*PROBLEM TO WORK ON*
Only the lines from the one containing "Click the BMW manufacturer logo" through the last line below belong in your copy; transcribe them exactly and omit any pictures.

═════ RECORDS PROVIDED

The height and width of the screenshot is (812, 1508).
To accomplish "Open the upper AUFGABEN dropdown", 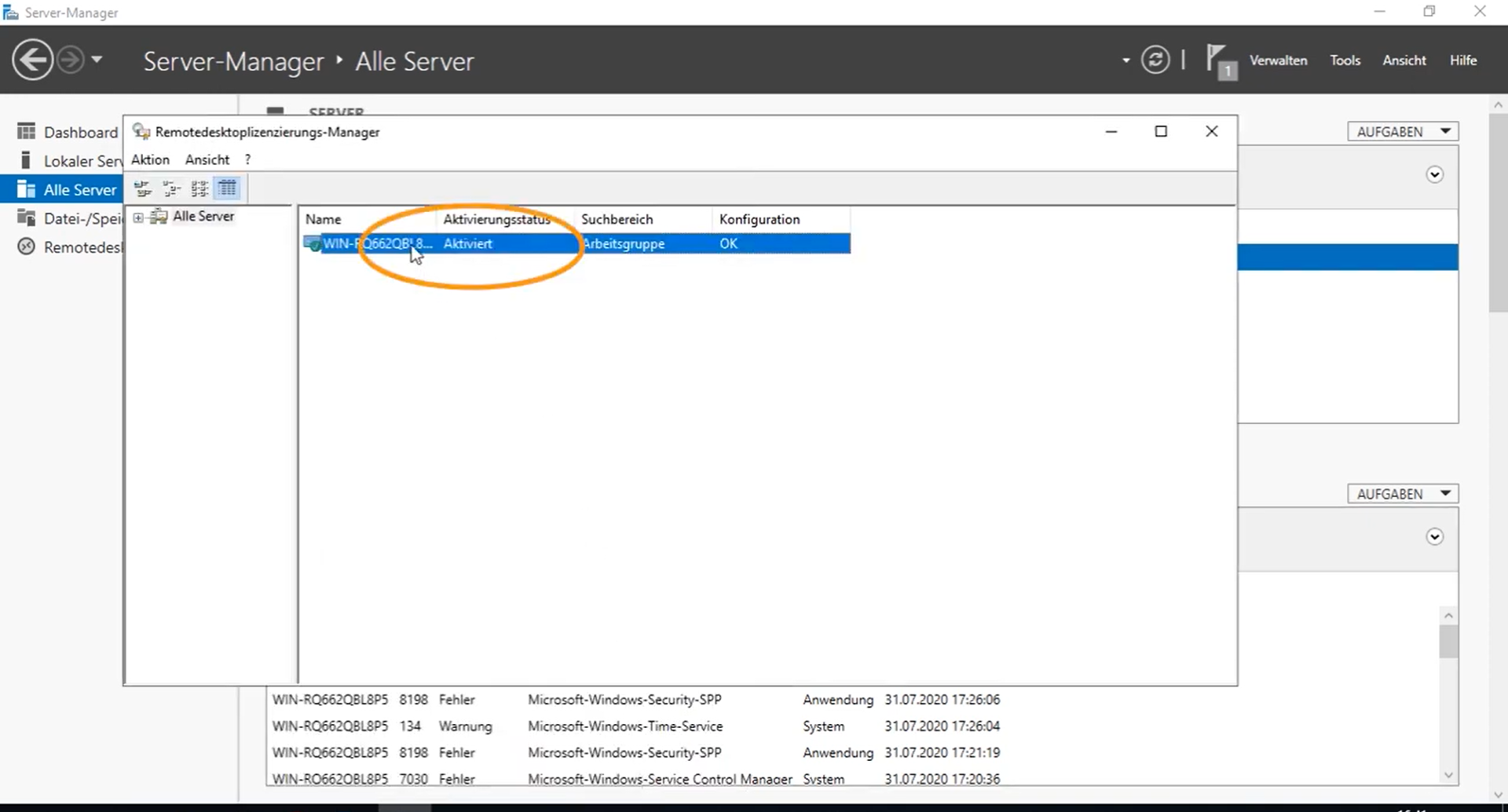I will click(1402, 132).
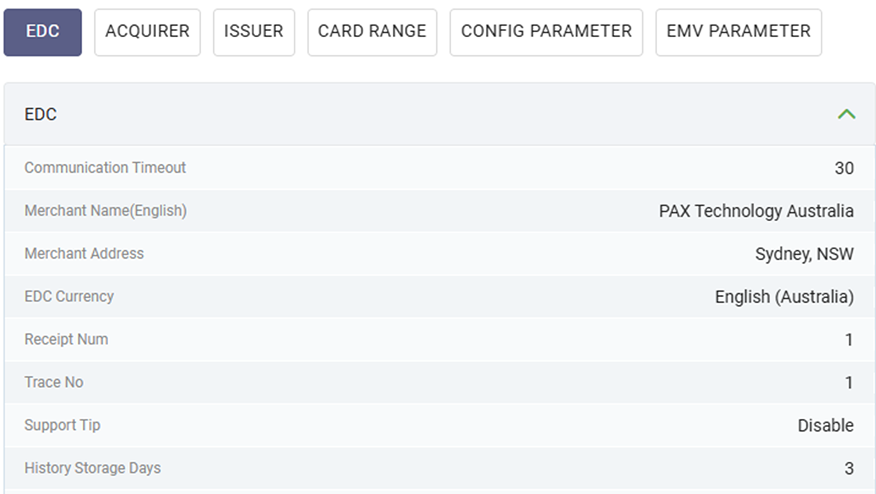Screen dimensions: 876x494
Task: Select the Merchant Name value PAX Technology Australia
Action: (x=756, y=211)
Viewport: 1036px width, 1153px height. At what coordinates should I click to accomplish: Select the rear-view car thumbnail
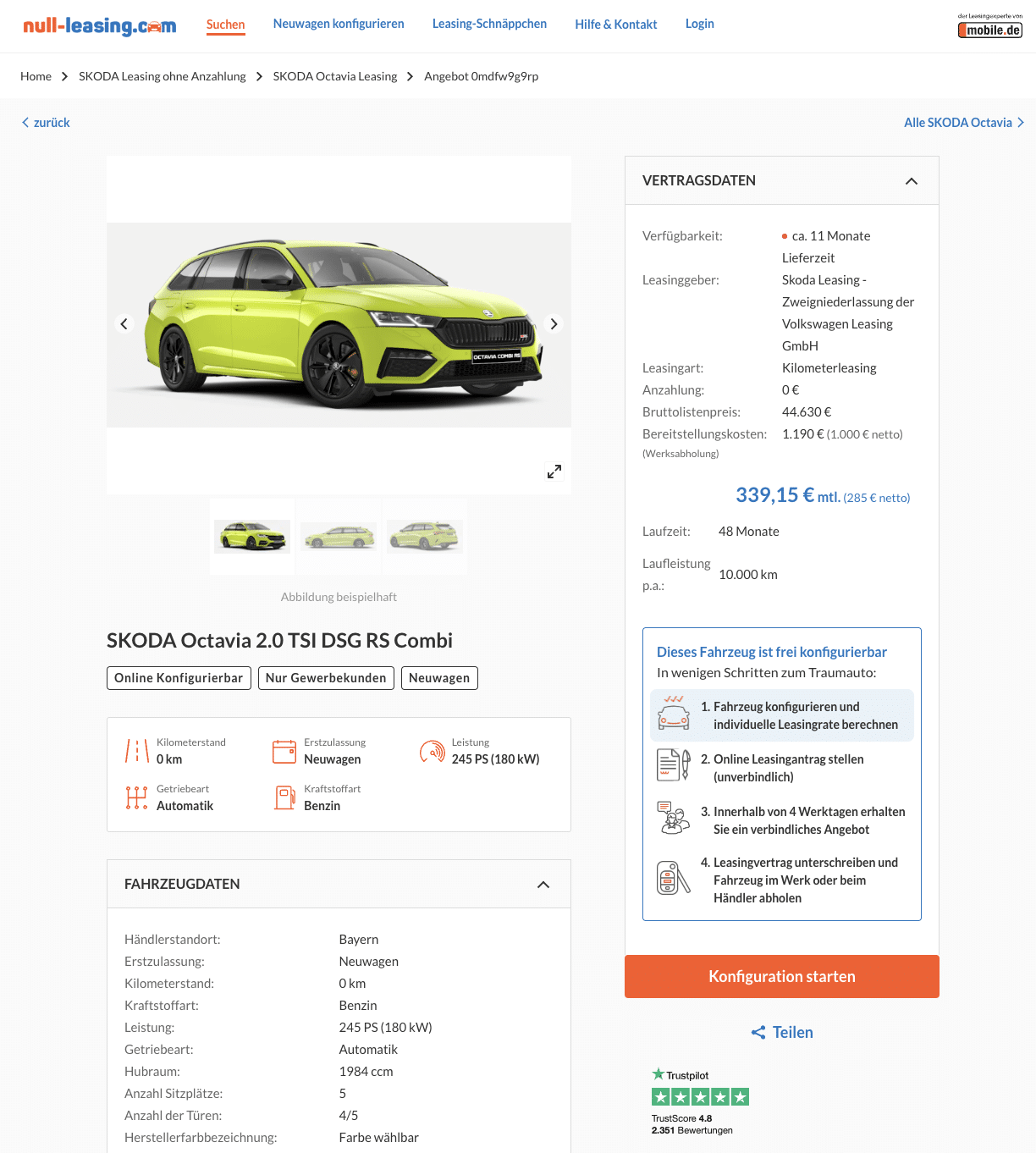425,537
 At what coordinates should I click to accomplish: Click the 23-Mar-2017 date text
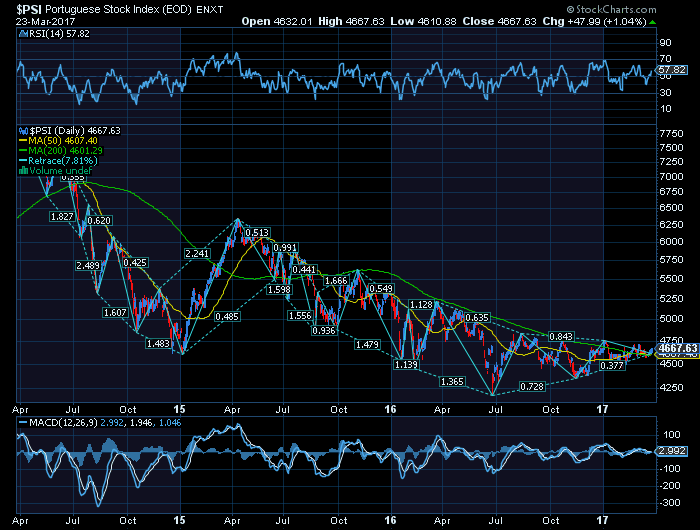[36, 19]
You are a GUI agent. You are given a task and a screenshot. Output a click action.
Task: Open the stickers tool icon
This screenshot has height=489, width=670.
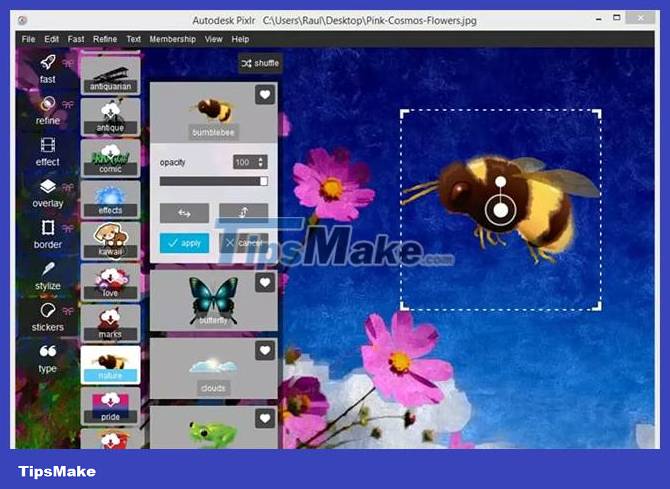[x=47, y=311]
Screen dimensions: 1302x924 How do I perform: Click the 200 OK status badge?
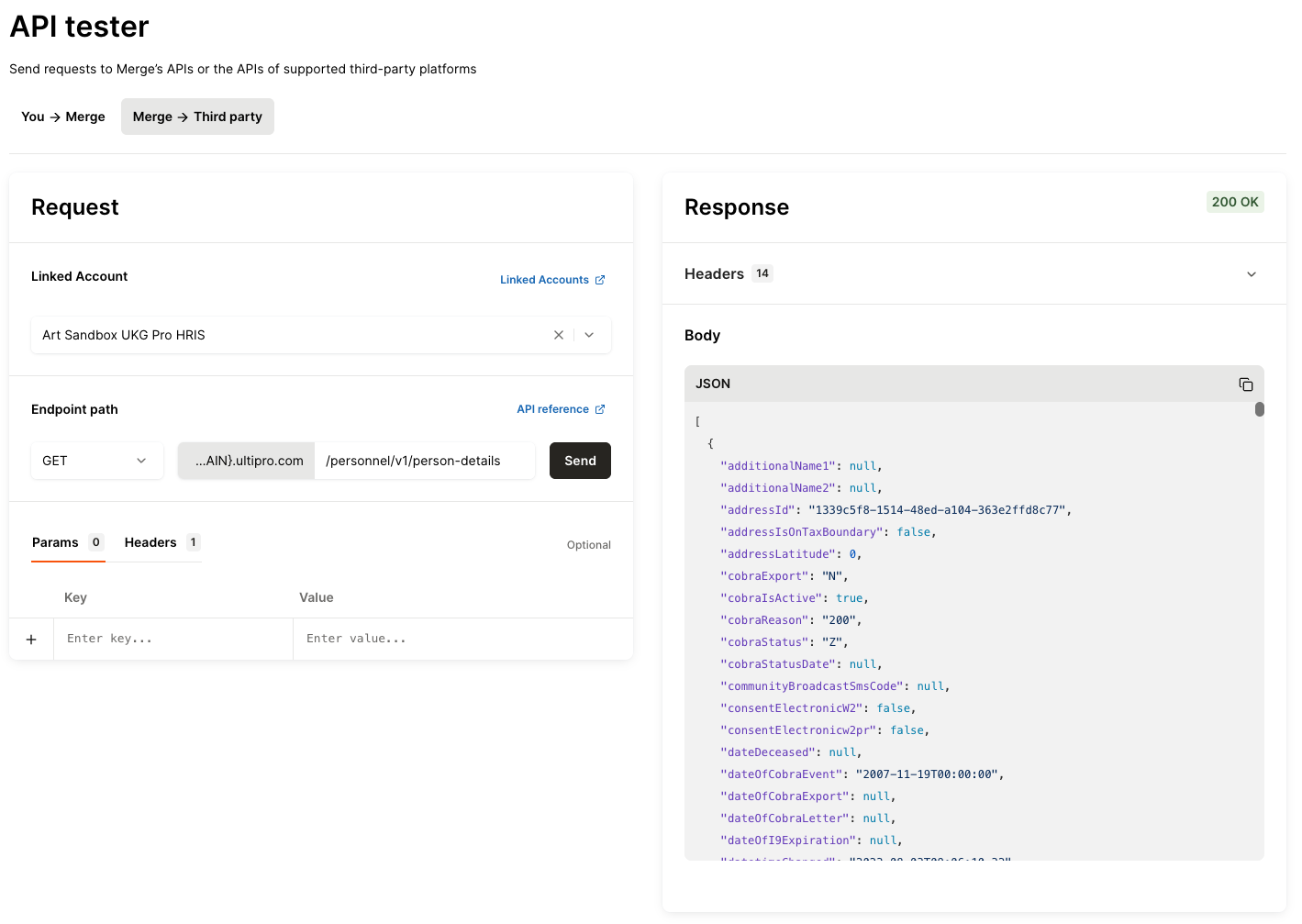1234,202
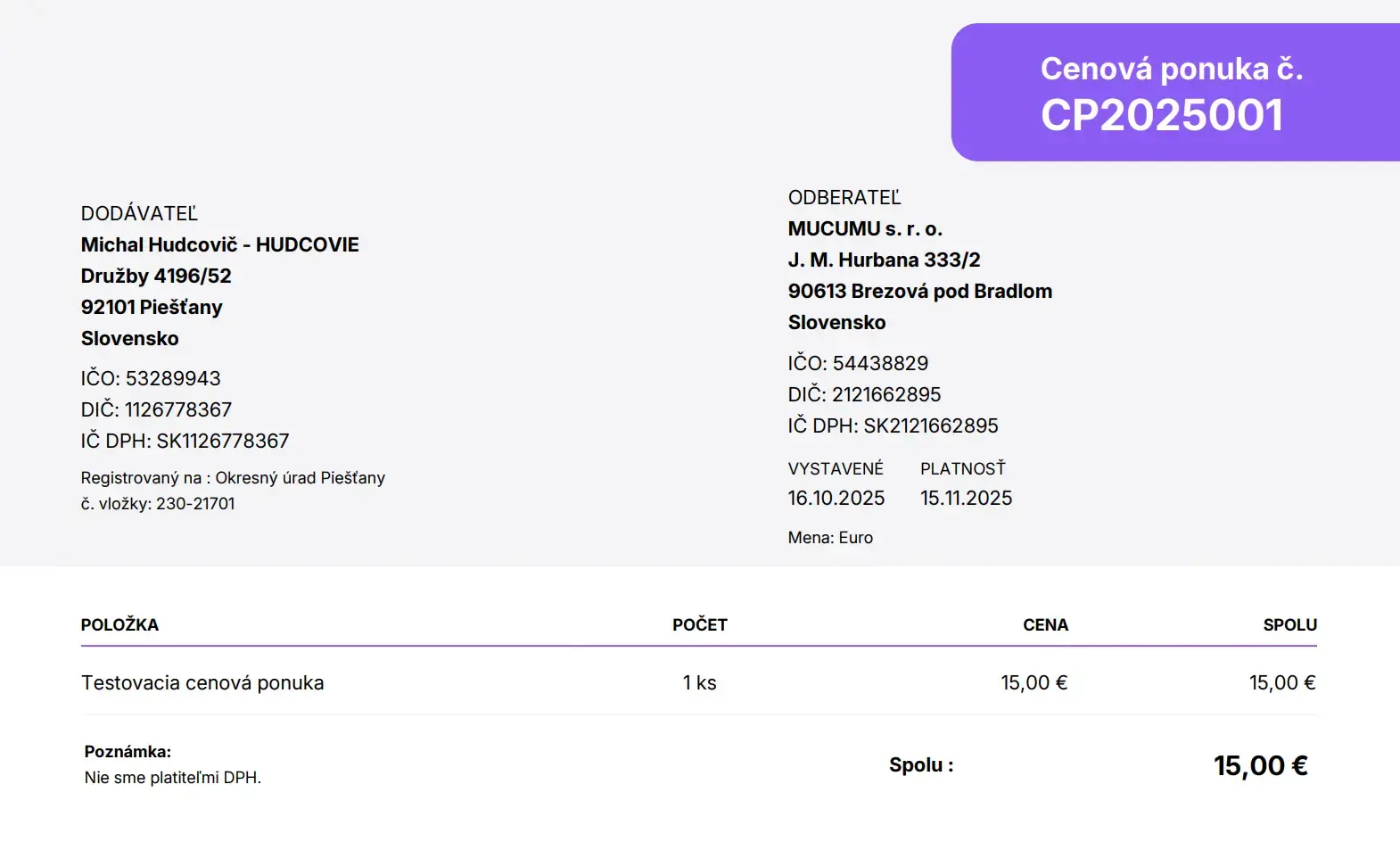Click the customer name MUCUMU s. r. o.
The height and width of the screenshot is (867, 1400).
(864, 228)

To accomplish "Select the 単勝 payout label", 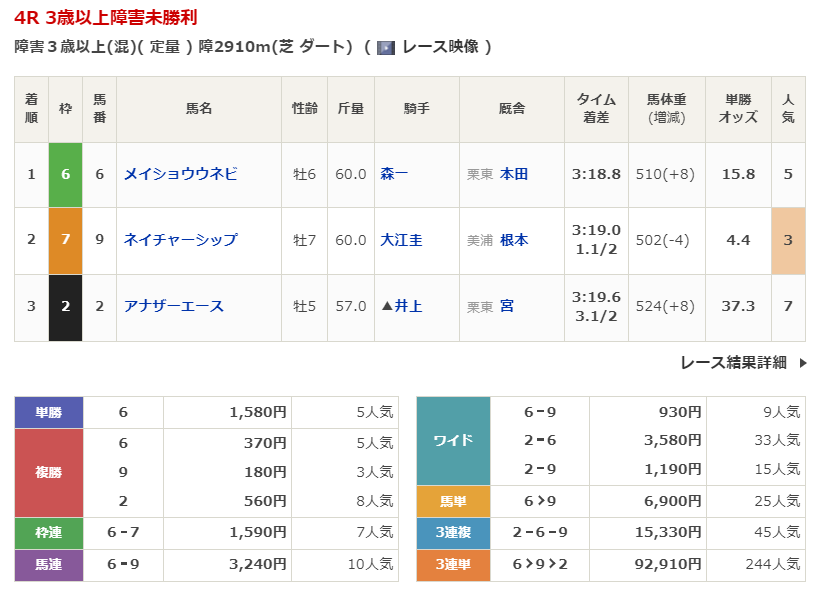I will click(49, 412).

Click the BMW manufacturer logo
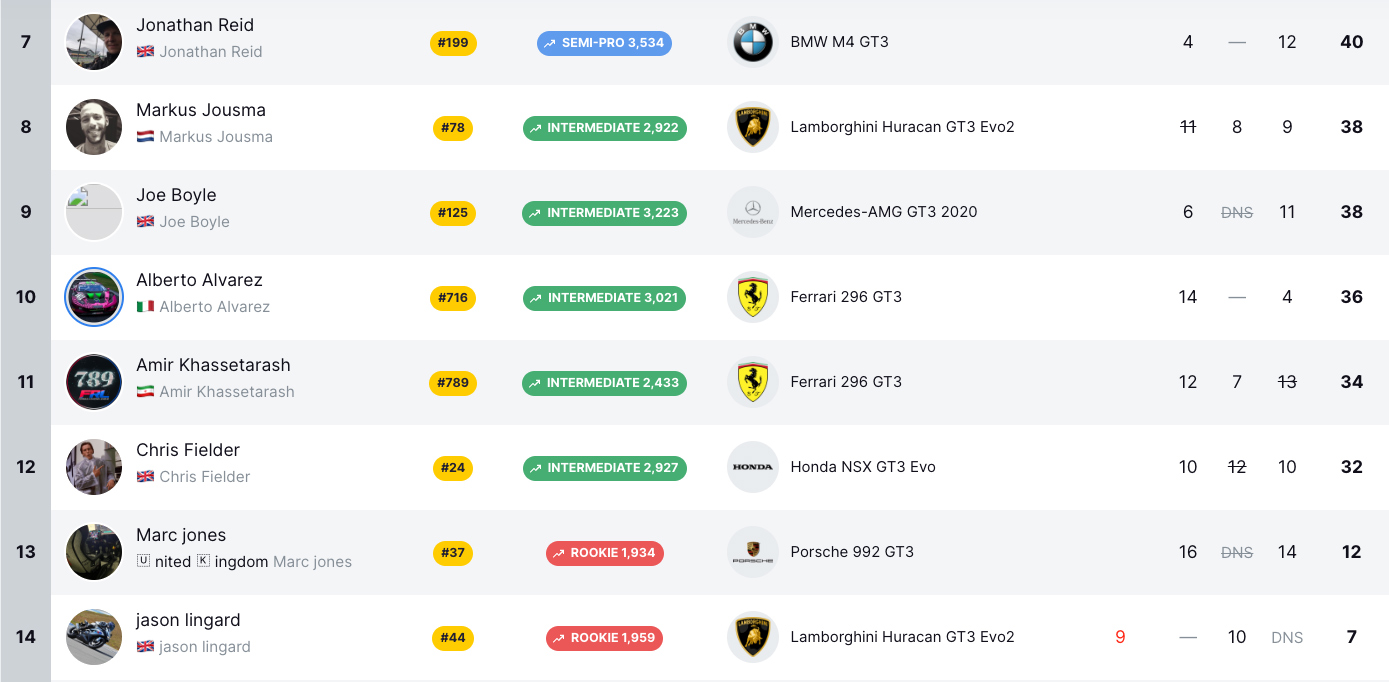pos(753,43)
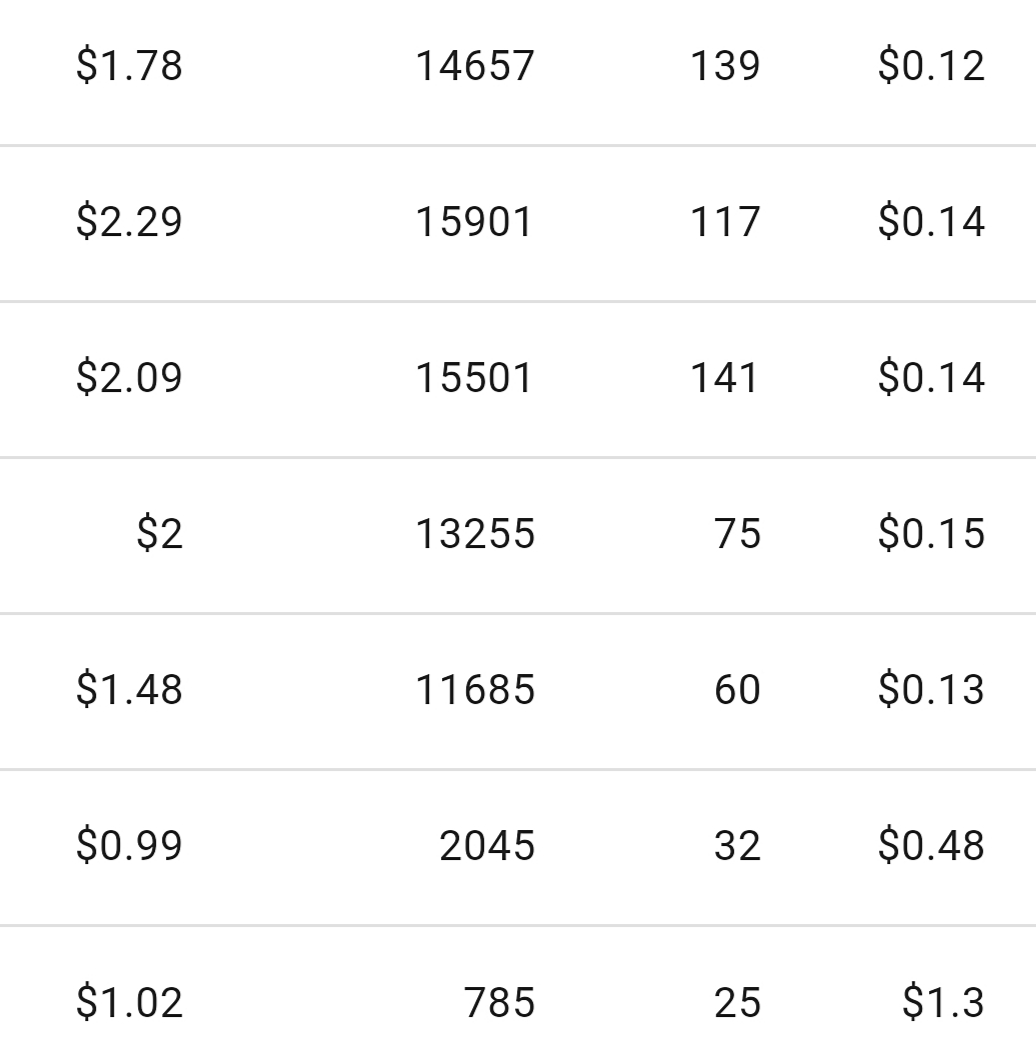Click the $1.48 price cell
1036x1060 pixels.
[129, 690]
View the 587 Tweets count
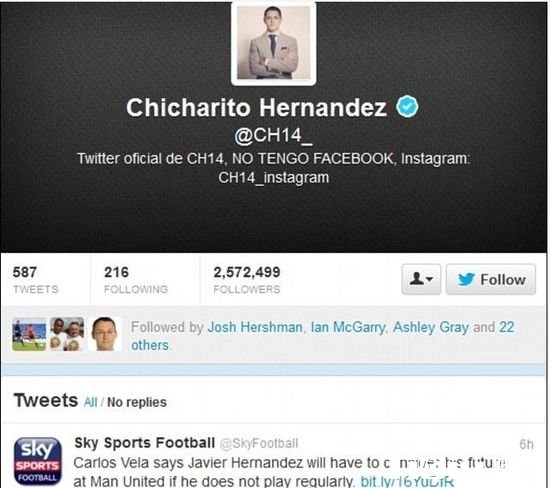Viewport: 550px width, 488px height. pyautogui.click(x=35, y=280)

══════════

*TASK RESPONSE*
Click the BMW manufacturer logo
pos(753,43)
Click the $1.48 price cell
1036x1060 pixels.
[129, 690]
View the 587 Tweets count
Viewport: 550px width, 488px height. pyautogui.click(x=35, y=280)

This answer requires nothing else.